• **Written exercise**:
Repeat all of the lines below, requests included, and increase every number in the coordinate answers by 12. Leave the pictures out of your answer.

• **Data shown**:

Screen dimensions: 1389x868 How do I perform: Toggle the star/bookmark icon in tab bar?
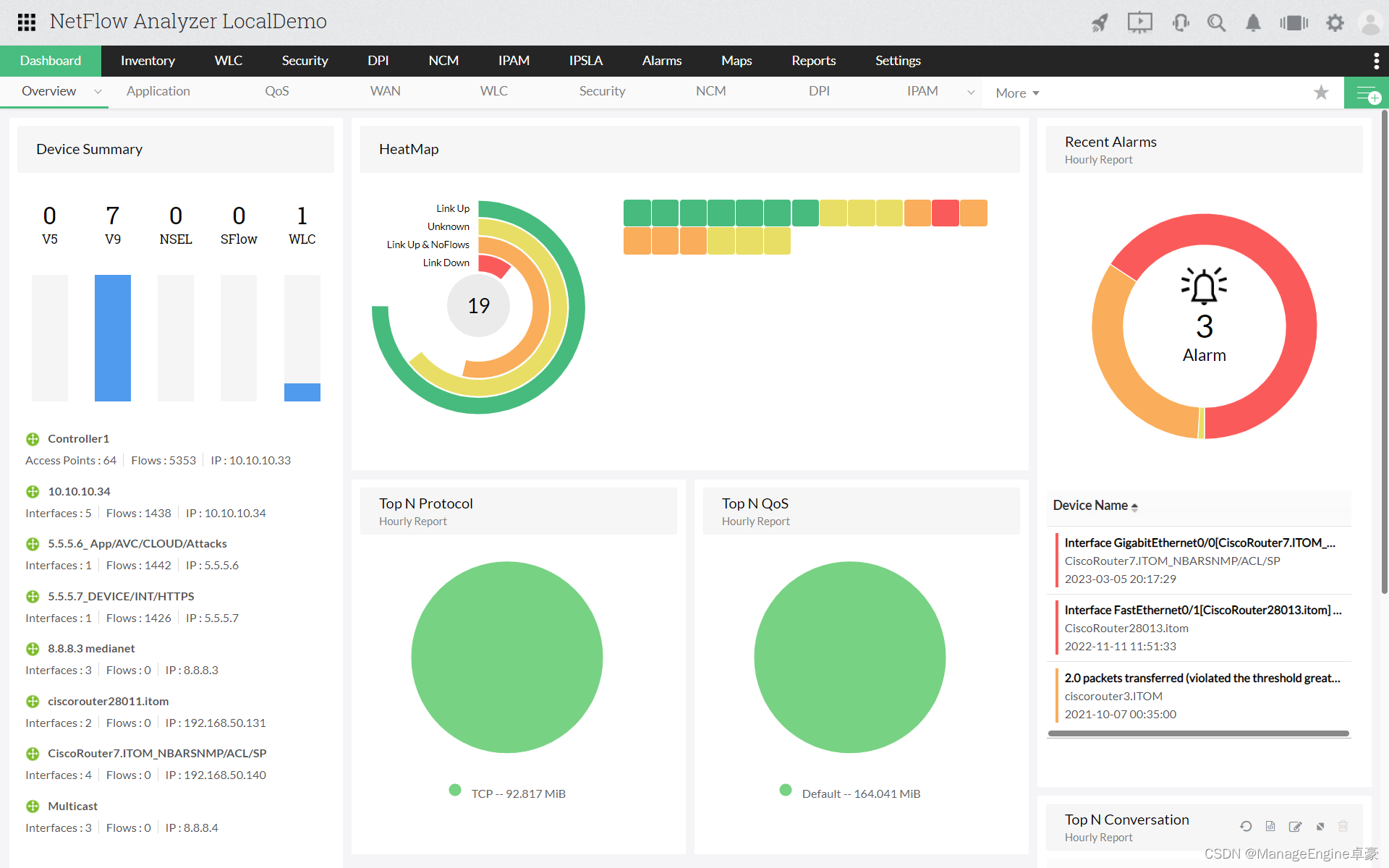tap(1321, 91)
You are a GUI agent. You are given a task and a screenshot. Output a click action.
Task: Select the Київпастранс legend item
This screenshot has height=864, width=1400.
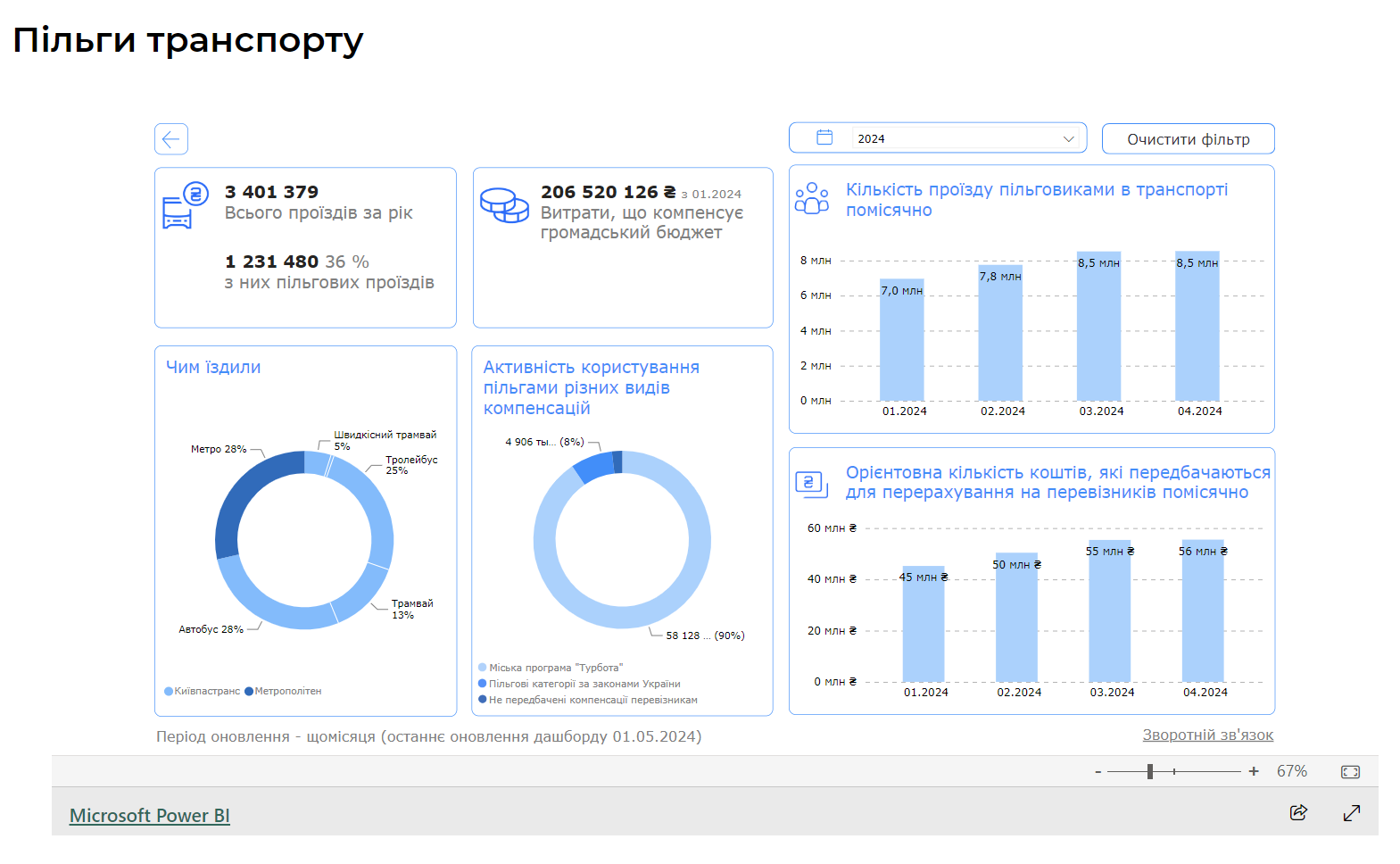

• **Result below**:
Screen dimensions: 1389x868 How do I perform: Toggle the star/bookmark icon in tab bar?
tap(1333, 103)
You are a GUI agent. You are given a task and a screenshot. Output a click action.
Task: Select the Київпастранс legend item
This screenshot has height=864, width=1400.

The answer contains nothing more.